Vandaag verscheen een groot artikel in het FD, onder de titel: "Zorg in de PR-wereld over eigen imago". Hierin worden twee meningen over de huidige staat van de PR tegenover elkaar gezet. De mening van de grotere, gevestigde PR-bureaus ("Niets aan de hand") tegenover de stelling van een aantal wat jongere honden - die vinden dat PR zijn eigen PR gewoon niet goed voor elkaar heeft. Ofschoon ik niet langer geloofwaardig kan claimen een 'jonge hond' te zijn, bevind ik me toch in het laatstgenoemde kamp, in gezelschap van mensen als Jos Govaart van Coopr, Anton-Jan Thijssen van TWBA\Busted, Willemijn Vader van Whizpr en Jaap Stalenburg van TVM.

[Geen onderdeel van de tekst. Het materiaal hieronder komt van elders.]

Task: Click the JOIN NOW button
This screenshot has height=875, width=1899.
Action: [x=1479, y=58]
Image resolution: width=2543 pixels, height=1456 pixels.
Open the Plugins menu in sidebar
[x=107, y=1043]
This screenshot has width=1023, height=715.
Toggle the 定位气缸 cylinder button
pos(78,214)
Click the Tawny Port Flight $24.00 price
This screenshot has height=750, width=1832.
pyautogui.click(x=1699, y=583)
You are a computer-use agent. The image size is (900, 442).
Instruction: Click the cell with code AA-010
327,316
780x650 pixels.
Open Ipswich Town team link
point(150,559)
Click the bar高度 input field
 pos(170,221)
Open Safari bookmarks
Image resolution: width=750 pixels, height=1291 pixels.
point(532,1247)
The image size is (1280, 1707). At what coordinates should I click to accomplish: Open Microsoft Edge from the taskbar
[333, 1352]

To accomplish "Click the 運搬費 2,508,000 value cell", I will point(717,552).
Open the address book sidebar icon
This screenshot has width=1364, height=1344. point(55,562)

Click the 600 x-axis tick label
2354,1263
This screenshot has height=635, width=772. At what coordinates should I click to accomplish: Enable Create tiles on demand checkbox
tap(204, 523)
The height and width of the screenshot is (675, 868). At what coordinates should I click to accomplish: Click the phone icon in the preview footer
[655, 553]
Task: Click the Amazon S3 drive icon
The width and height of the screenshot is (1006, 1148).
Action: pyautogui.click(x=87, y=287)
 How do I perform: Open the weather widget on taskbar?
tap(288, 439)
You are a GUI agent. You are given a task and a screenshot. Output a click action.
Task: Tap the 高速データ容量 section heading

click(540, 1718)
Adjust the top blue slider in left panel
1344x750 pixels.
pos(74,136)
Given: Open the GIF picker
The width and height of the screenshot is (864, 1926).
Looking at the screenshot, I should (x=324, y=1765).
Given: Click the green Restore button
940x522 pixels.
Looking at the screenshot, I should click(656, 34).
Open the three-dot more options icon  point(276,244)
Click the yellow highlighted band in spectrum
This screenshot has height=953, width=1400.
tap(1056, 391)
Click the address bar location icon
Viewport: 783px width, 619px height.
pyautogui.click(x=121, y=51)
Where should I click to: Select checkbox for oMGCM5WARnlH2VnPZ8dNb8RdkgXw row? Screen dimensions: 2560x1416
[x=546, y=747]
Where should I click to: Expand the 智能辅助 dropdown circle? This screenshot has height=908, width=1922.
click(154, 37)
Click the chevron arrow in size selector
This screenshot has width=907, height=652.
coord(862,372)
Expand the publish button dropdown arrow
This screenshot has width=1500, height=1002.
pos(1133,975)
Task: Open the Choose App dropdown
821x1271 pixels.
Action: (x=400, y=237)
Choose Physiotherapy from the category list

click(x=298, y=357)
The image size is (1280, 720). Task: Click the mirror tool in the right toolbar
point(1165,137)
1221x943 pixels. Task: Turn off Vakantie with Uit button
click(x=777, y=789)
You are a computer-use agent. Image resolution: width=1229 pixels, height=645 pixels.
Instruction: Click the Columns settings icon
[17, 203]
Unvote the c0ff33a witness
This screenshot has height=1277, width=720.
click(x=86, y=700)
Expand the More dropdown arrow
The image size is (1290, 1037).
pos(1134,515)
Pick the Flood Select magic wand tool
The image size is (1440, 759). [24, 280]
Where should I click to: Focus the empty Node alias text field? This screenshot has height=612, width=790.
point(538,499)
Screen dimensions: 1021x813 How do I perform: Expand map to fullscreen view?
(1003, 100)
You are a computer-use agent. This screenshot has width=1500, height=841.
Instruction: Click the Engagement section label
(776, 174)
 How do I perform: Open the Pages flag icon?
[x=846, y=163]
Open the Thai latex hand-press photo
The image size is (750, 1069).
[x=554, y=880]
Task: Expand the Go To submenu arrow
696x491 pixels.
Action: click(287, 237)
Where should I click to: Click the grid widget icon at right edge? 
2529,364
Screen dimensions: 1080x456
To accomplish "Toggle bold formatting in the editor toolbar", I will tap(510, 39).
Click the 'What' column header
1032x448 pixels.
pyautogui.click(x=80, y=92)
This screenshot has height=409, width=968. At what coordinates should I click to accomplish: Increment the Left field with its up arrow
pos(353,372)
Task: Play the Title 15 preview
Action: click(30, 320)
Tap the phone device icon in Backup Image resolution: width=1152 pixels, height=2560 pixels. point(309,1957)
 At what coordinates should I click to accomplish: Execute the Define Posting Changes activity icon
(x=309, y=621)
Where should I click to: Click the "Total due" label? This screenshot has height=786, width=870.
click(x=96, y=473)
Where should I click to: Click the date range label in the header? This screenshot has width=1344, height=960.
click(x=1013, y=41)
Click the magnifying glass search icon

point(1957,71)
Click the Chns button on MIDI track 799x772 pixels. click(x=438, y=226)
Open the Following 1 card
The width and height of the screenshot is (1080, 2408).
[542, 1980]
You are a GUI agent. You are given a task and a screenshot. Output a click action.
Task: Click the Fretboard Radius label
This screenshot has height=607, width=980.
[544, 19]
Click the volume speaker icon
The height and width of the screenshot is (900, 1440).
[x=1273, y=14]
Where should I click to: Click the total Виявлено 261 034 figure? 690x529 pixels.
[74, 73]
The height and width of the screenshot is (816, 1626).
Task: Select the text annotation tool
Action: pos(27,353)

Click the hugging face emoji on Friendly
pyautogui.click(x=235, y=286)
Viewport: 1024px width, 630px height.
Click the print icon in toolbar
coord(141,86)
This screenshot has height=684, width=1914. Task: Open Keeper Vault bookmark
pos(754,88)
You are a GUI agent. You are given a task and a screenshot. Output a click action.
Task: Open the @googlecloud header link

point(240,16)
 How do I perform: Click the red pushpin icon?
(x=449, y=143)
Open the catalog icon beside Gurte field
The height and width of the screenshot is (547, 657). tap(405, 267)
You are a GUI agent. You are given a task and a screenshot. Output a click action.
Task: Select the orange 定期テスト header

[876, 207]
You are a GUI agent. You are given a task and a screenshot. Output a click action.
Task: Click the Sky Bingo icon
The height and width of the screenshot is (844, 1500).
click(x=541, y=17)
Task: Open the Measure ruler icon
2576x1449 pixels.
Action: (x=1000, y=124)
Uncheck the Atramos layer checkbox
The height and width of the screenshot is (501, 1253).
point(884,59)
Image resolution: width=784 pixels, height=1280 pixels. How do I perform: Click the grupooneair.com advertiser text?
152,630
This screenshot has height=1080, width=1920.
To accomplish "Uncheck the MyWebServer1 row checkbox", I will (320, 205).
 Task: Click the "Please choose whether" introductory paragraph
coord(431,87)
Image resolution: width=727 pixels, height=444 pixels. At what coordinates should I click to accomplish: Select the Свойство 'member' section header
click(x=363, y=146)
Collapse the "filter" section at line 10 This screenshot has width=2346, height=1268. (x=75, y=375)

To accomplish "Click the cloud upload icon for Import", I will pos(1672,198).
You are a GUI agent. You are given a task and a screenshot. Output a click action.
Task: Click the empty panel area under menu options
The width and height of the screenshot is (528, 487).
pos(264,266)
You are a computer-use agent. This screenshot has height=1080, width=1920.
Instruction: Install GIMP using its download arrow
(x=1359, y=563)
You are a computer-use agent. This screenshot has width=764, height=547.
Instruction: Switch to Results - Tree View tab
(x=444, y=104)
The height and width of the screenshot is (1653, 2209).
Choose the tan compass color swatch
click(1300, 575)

Het stuk is hier en daar wat gechargeerd, maar dat zou de discussie ten goede moeten komen. En die discussie is wat mij betreft wél zinnig.
The Dark Side?
PR heeft zijn eigen PR niet goed voor elkaar. Er is teveel onduidelijkheid, ondoorzichtigheid en zelfs bewuste verhulling en verdraaiing. Teveel grijs, teveel berusting, te weinig innovatie. We zeggen - traditioneel - tegen onze klanten: "Be good and tell it", maar dat motto hanteren we in de PR onvoldoende voor onszelf. Dat begint al waar het gaat om 'Be Good'. Vaak zien we goede PR namelijk pas als het er niet meer is, of als er pijn is. Goede PR is net als gezondheid, soms pas zichtbaar als er iets hapert.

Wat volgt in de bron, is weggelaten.